» **What is required**
Copy every line of the listing from the one containing "Where should I click to: Click" through the end of the listing, inclusive, adding 20 to each coordinate in the answers. Leave the pictures out.

» **Exercise material**
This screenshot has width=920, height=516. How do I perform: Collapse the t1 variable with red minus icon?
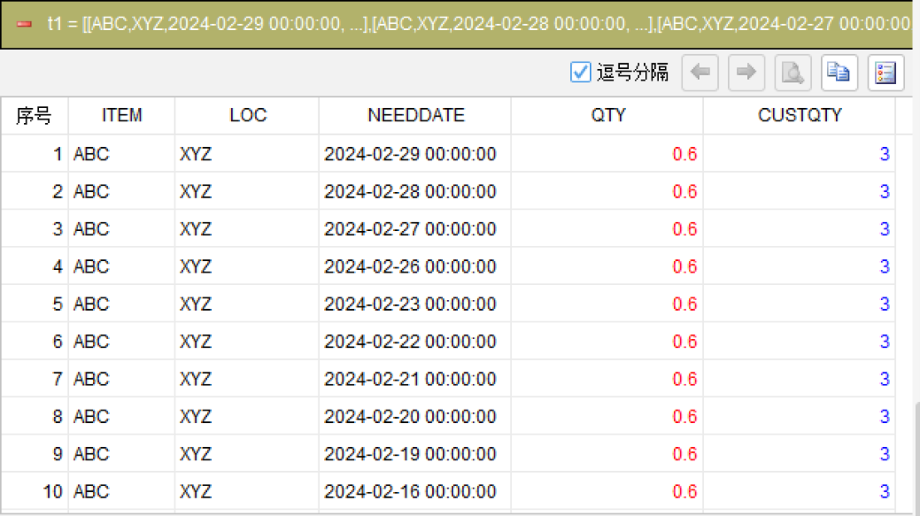click(x=24, y=24)
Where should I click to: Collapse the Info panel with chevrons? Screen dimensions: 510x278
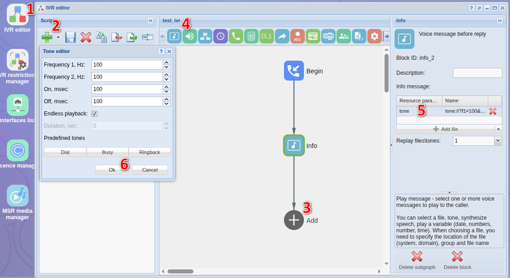(x=500, y=20)
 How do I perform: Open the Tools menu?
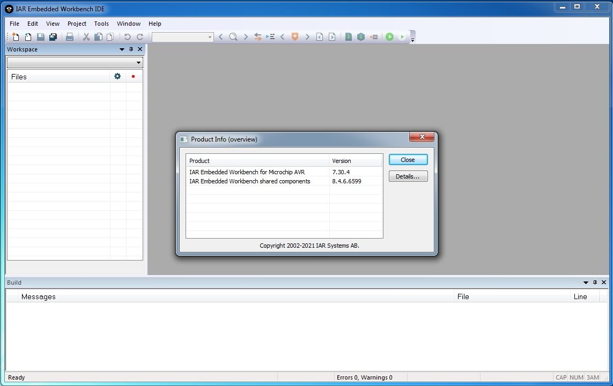101,24
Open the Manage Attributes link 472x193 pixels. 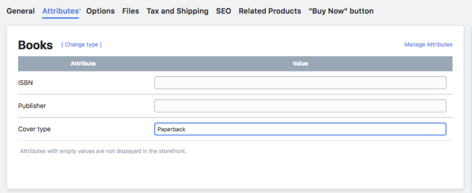click(x=428, y=45)
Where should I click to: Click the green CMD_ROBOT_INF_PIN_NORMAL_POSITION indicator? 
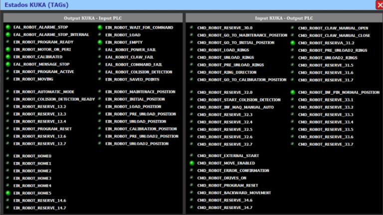(x=293, y=93)
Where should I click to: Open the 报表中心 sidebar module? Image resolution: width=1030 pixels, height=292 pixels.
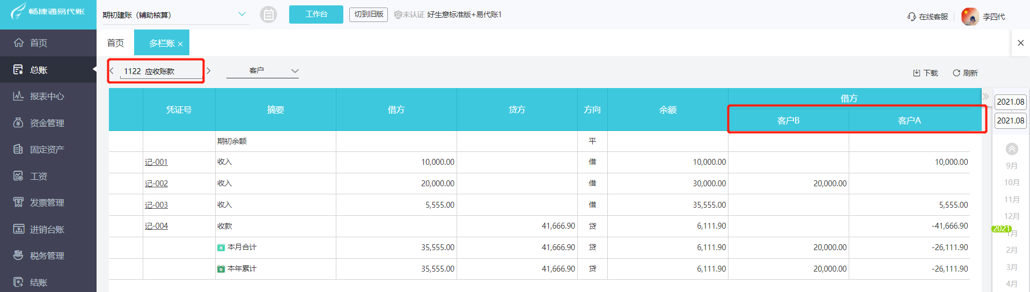click(47, 96)
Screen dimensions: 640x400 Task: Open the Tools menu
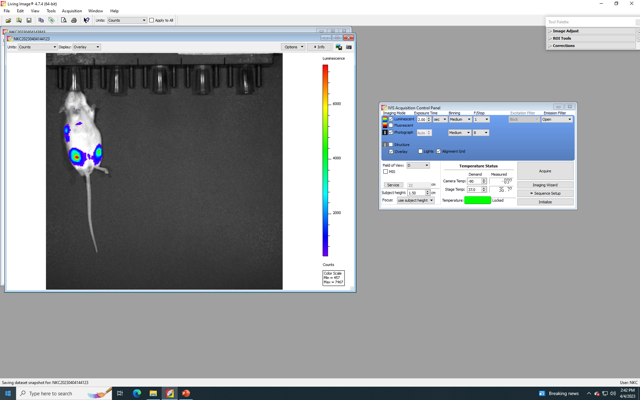pos(51,11)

» **Problem solution**
Where should I click to: Click the green CMD_ROBOT_INF_PIN_NORMAL_POSITION indicator? 
(x=313, y=113)
Where should I click to: Open the 报表中心 sidebar module? Image resolution: width=1030 pixels, height=292 pixels.
click(67, 116)
Screen dimensions: 640x400 Task: Open the Tools menu
pos(71,31)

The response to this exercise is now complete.